Hackett was born Leonard Hacker in Brooklyn, New York, New York, the son of a Jewish upholsterer. He grew up on 54th and 14th Ave in Borough Park, Brooklyn, across from Public School 103 (now a yeshiva).[3] He graduated from New Utrecht High School in 1942.[3][3] While still a student, he began performing in nightclubs in the Catskills Borscht Belt resorts. He appeared first at the Golden Hotel in Hurleyville, New York, and he claimed did not get one single laugh.[3]

Hackett enlisted in the United States Army during World War II and served in an anti-aircraft battery.

Early career

Hackett's first job after the war was at the Pink Elephant, a Brooklyn club. It was here that he changed his name from Leonard Hacker to Buddy Hackett.[2] He made appearances in Los Angeles and Las Vegas, and continued to perform in the Catskills. He acted on Broadway, in Lunatics and Lovers, where Max Liebman saw him and put him in two television specials. A television series, Stanley, was developed for him and produced by Liebman, which helped start co-star Carol Burnett's career. In the late 1940s, Jules White, a friend of Hackett's, asked him if he would like to replace Curly Howard in The Three Stooges, after Curly suffered a stroke, but he turned down the role, according to Hackett, as stated in the The Love Bug Audio Commentary.

Hackett's movie career began in 1950 with a 10-minute "World of Sports" reel for Columbia Pictures called King of the Pins. The film demonstrated championship bowling techniques, with expert Joe Wilman demonstrating the right way and Hackett (in pantomime) exemplifying the wrong way. Hackett would not return to movies until 1953, after one of his nightclub routines attracted attention. With a rubber band around his head to slant his eyes, Hackett's "The Chinese Waiter" lampooned the heavy dialect, frustration, and communication problems encountered by a busy waiter in a Chinese restaurant: "No, we no have sprit-pea soup ... We gotta wonton, we got eh-roll ... No orda for her, juss orda for you!" The routine was such a hit that Hackett made a recording of it, and was hired to reprise it in the 1953 Technicolor musical Walking My Baby Back Home, produced by Universal-International.

Hackett was an emergency replacement for Lou Costello in 1954. Abbott and Costello were set to make a feature-length comedy Fireman, Save My Child, with a guest appearance by Spike Jones and His City Slickers. Several scenes had been shot with stunt doubles when Lou Costello was forced to withdraw due to illness. Universal-International salvaged the project by hiring Hugh O'Brian and Hackett to take over the Abbott and Costello roles; Jones and his band became the main attraction.

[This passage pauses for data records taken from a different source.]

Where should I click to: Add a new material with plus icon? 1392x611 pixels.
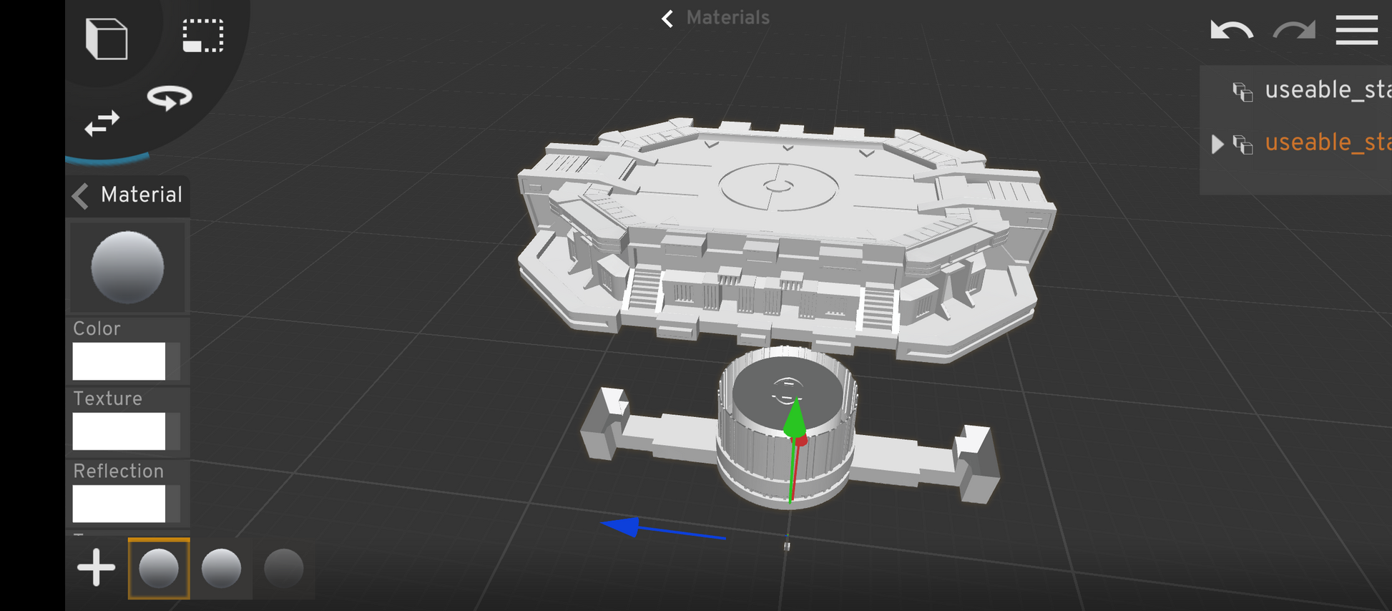96,568
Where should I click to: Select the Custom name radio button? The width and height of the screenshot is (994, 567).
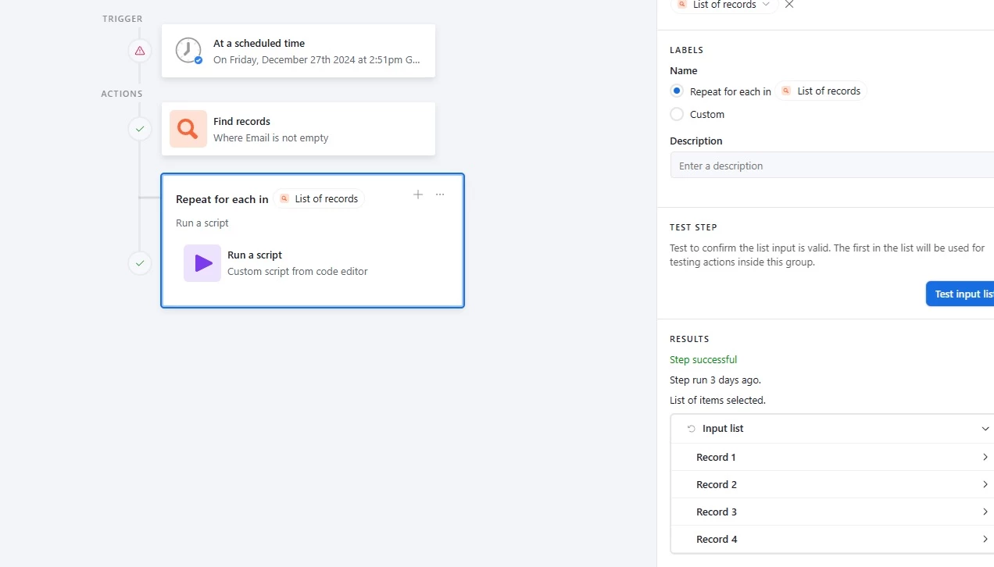tap(677, 114)
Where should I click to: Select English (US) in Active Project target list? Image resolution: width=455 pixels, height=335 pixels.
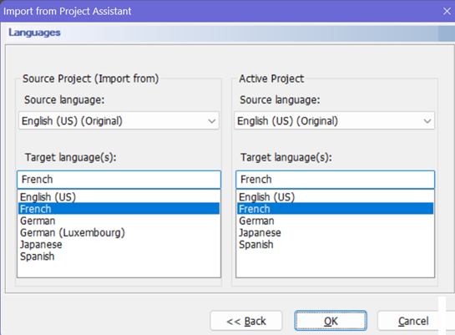[335, 197]
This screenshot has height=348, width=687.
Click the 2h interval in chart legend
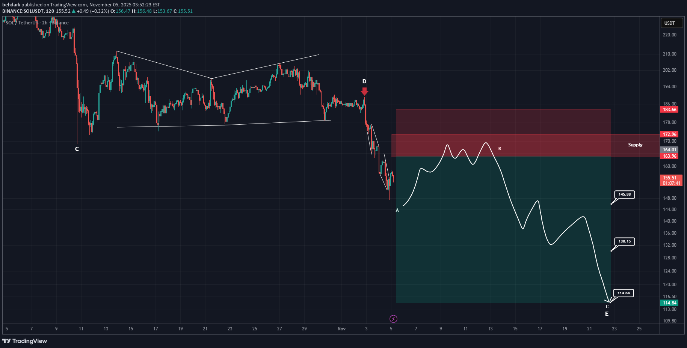pyautogui.click(x=45, y=23)
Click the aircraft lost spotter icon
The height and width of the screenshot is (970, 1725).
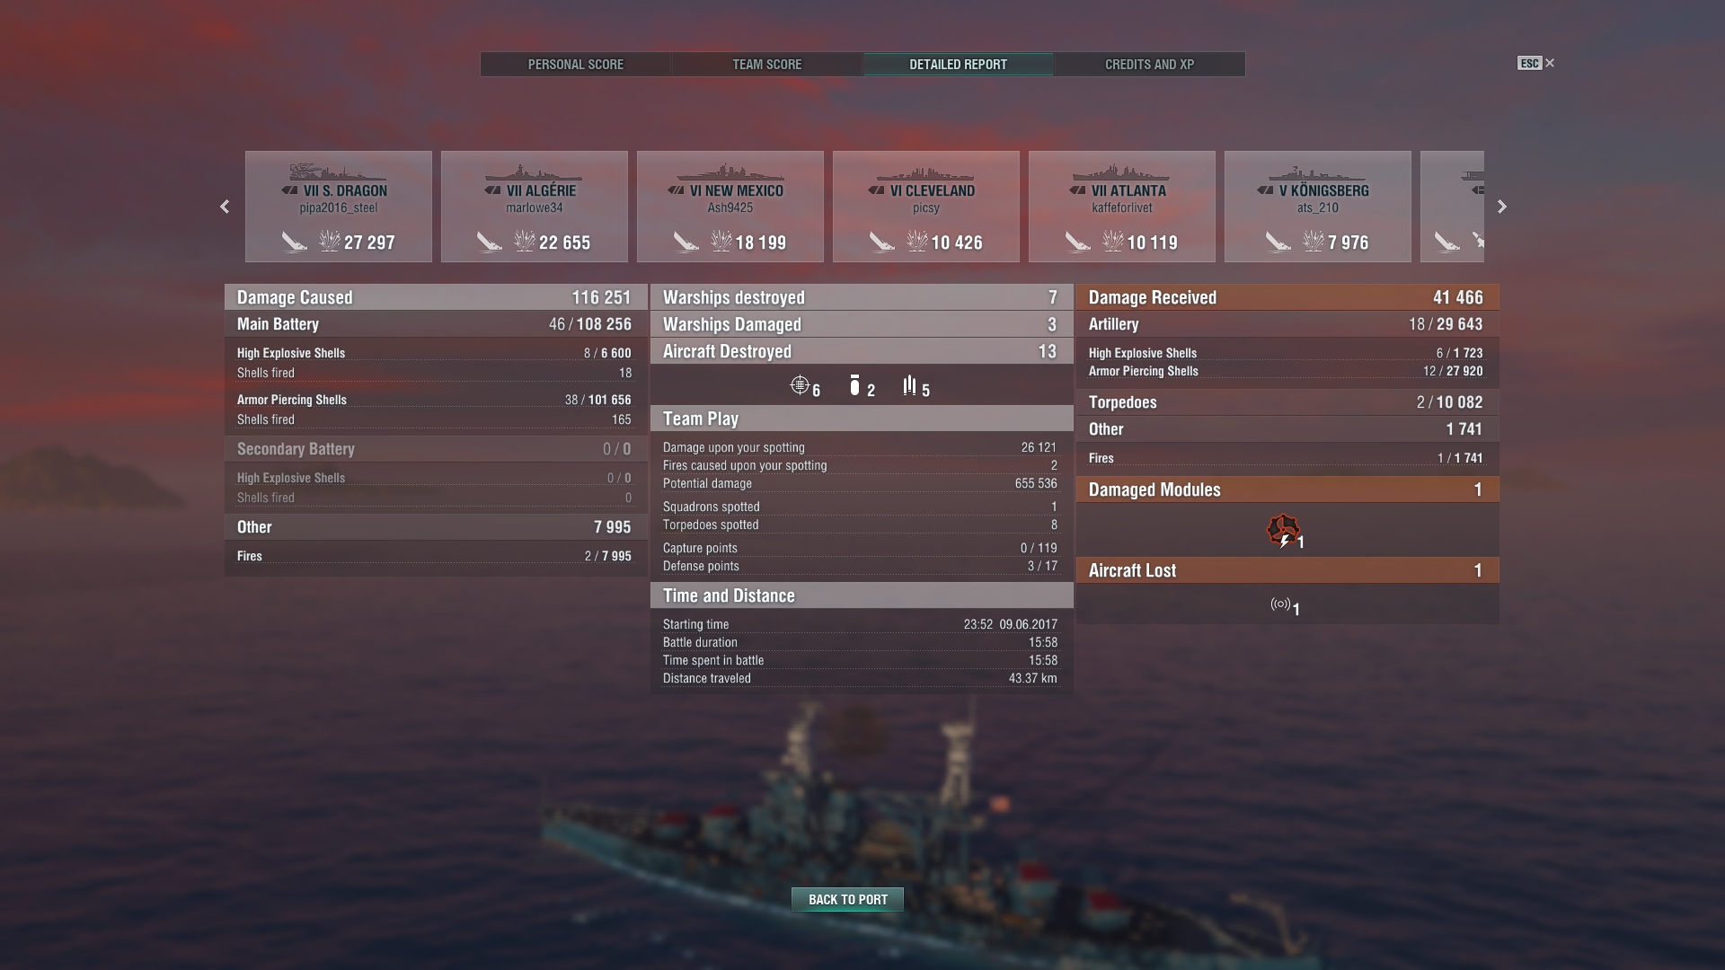point(1280,604)
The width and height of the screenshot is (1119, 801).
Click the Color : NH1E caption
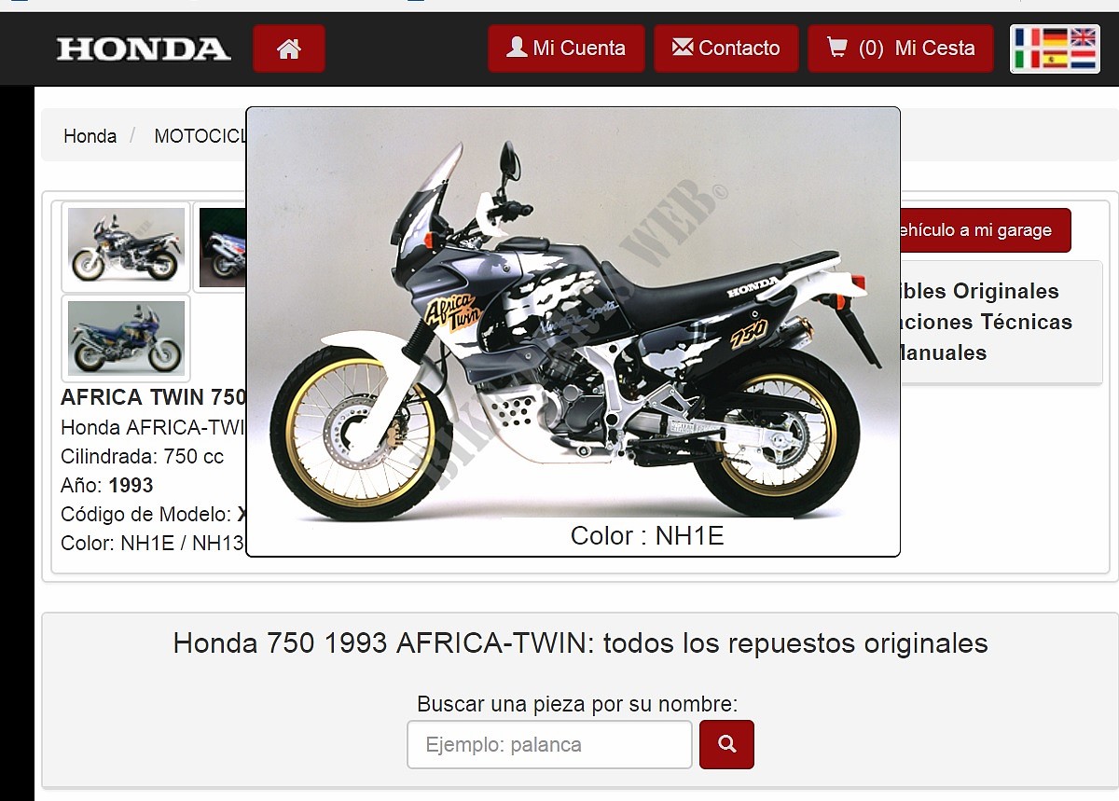(x=647, y=535)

On June 12, 1955, Buddy Hackett married Sherry Cohen.

Hackett became known to a wider audience when he appeared on television in the 1950s and 1960s as a frequent guest on such talk shows as those of Jack Paar and Arthur Godfrey, telling brash, often off-color jokes, and mugging at the camera. During this time, he also appeared as a panelist on What's My Line?. In 1960, he appeared as himself in an episode of NBC's short-lived crime drama Dan Raven, starring Skip Homeier, set on the Sunset Strip of West Hollywood. Hackett also appeared many times on the game show Hollywood Squares, in the late 1960s.

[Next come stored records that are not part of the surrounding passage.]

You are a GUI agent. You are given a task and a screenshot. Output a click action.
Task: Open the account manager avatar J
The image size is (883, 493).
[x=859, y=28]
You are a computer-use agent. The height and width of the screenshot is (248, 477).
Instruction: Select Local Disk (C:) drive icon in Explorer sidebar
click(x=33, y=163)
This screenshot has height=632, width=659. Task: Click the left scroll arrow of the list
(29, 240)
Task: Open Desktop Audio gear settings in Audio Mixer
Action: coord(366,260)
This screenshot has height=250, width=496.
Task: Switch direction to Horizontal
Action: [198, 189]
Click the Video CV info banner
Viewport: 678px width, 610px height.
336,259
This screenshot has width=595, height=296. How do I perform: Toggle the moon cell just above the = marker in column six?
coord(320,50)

Hackett became widely known from his role in the 1963 box-office success It's a Mad, Mad, Mad, Mad World. After starring on Broadway in I Had a Ball, Hackett appeared opposite Robert Preston in the 1962 film adaptation of The Music Man. Children became familiar with him as lovable hippie auto mechanic Tennessee Steinmetz in Disney's The Love Bug (1968). He appeared as Art Carney's replacement on The Jackie Gleason Show, and in the 1958 film God's Little Acre. His later career was mostly as a guest on variety shows and prime time sitcoms, such as Boy Meets World in its 4th season.

As a singer

Recorded: Itsy Bitsy Teenie Weenie Yellow Polka Dot Bikini, first recorded by: Brian Hyland.

Later career

In 1978, Hackett surprised many with his dramatic performance as Lou Costello in the television movie Bud and Lou opposite Harvey Korman as Bud Abbott. The film told the story of Abbott and Costello, and Hackett's portrayal was widely praised. He and Korman did a memorable rendition of the team's famous "Who's on First?" routine.

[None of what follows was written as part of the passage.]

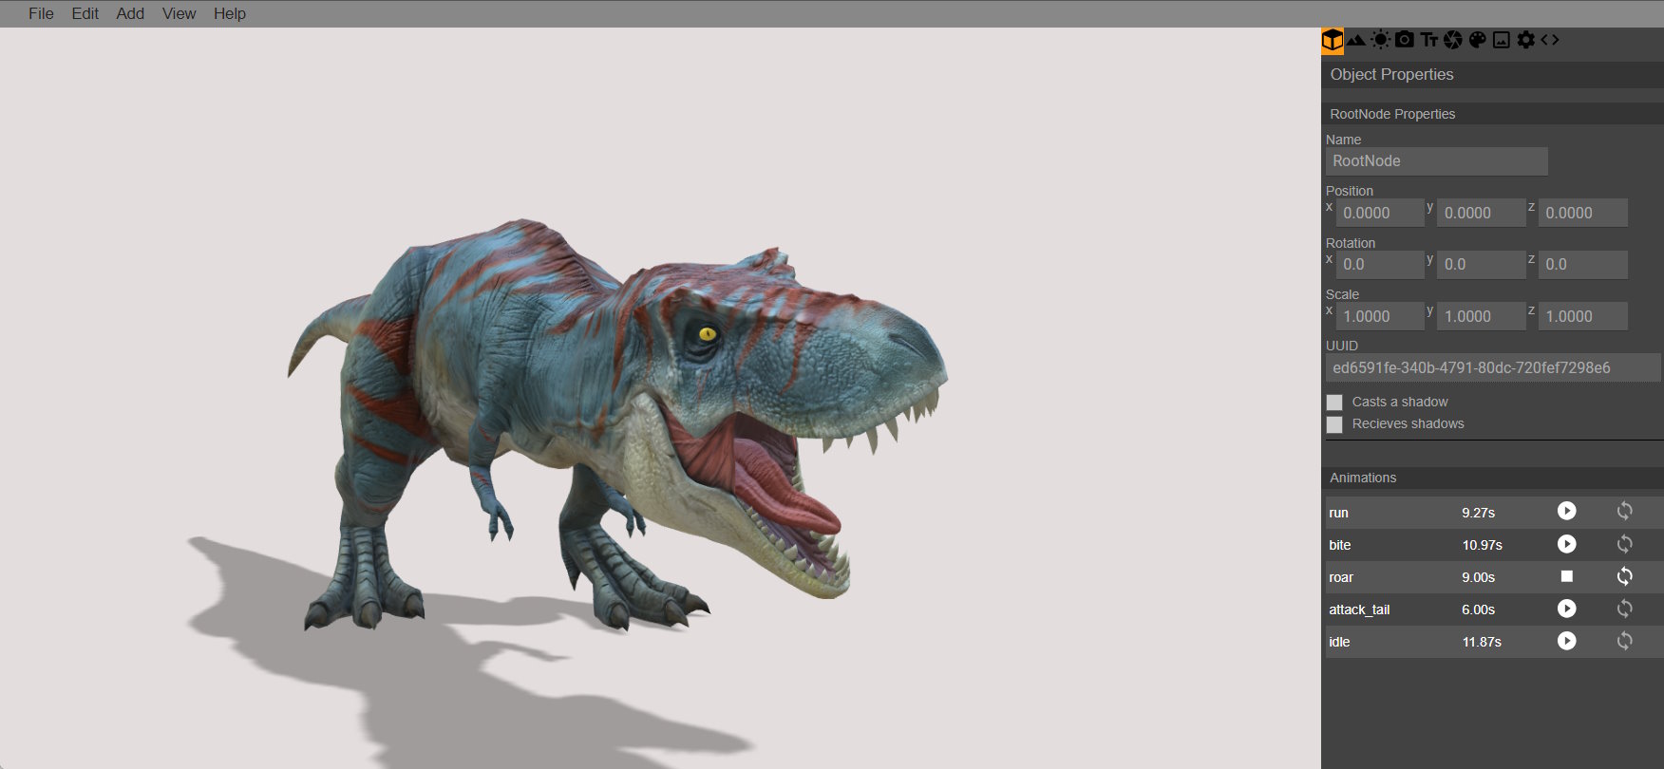Click the RootNode Name input field

pyautogui.click(x=1436, y=161)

Hackett starred in the 1980 film Hey Babe! with a 13-year-old Yasmine Bleeth, in her first screen appearance.

Throughout the 1970s Hackett appeared regularly doing TV ads for Tuscan Dairy popsicles and yogurt. But his most famous television campaign was for Lay's potato chips ("Nobody can eat just one!") which ran for 3 years, 1968-1971.

His latest film performance was voicing Scuttle, the goofy little seagull, in Disney's The Little Mermaid (1989) and the direct-to-video sequel The Little Mermaid II: Return to the Sea in 2000. Hackett also appeared in the short term comedy series Action which starred Jay Mohr as movie producer Peter Dragon. He played Dragon's uncle Lonnie. He appeared again with Mohr as a judge in the reality show Last Comic Standing.

For his contribution to the motion picture industry, Hackett was given a star on the Hollywood Walk of Fame.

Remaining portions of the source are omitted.